Omitting every picture, copy the lines from the one that contains "800x600 pixels. At" through the last line of the records below, exactly and with nothing added.

◆ **Data excerpts**
Content starts

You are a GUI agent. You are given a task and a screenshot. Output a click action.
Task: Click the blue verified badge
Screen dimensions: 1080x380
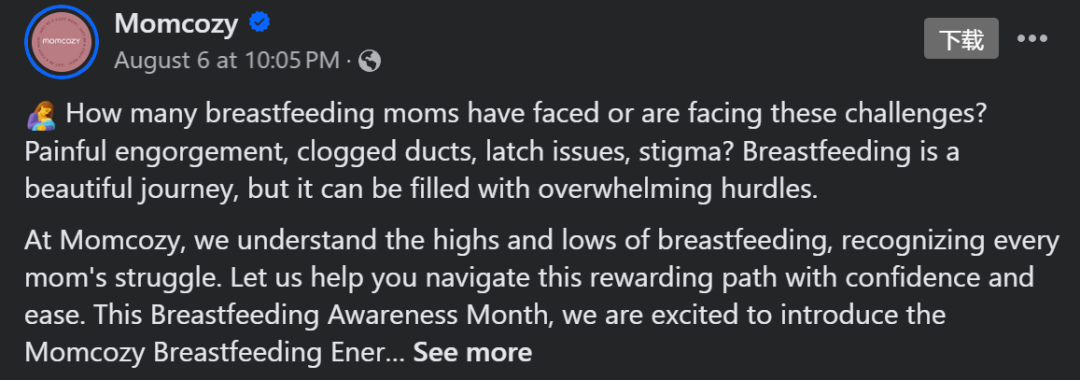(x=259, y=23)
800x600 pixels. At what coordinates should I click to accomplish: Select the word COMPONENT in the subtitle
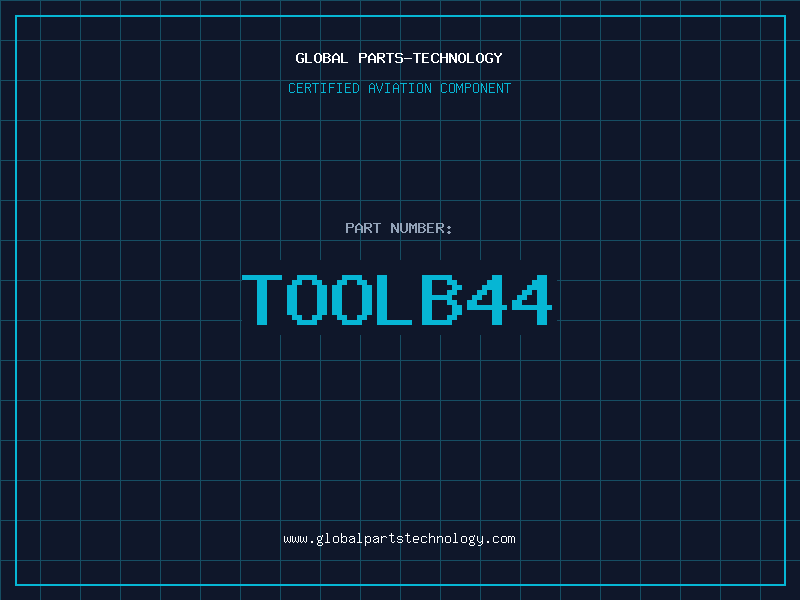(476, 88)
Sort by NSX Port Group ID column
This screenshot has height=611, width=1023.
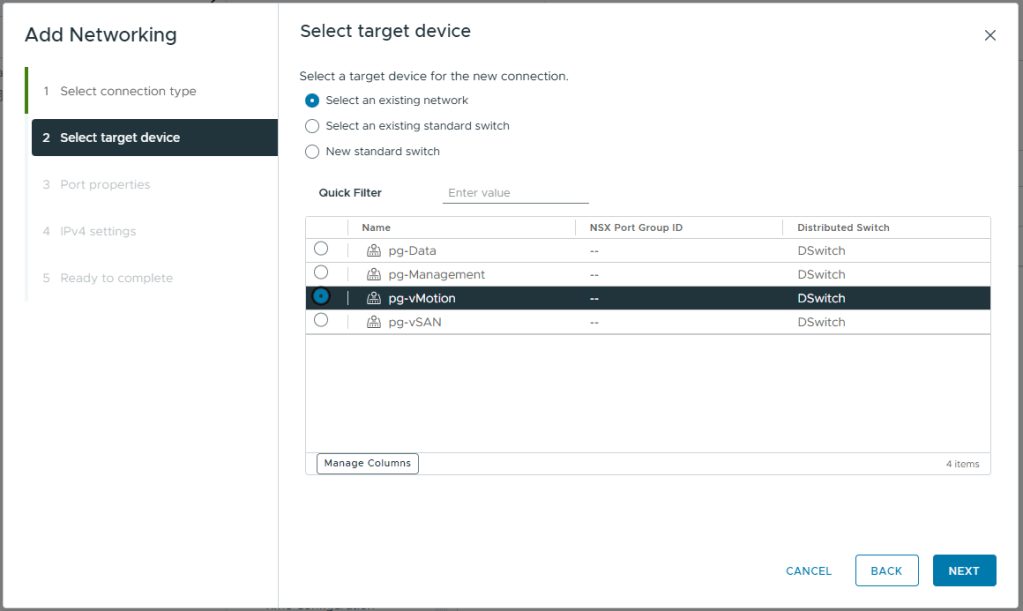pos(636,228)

Content ends

◆ **Answer**
800x600 pixels. At what coordinates should I click to accomplish: Select the word COMPONENT in the subtitle
(476, 88)
Sort by NSX Port Group ID column
This screenshot has height=611, width=1023.
pos(636,228)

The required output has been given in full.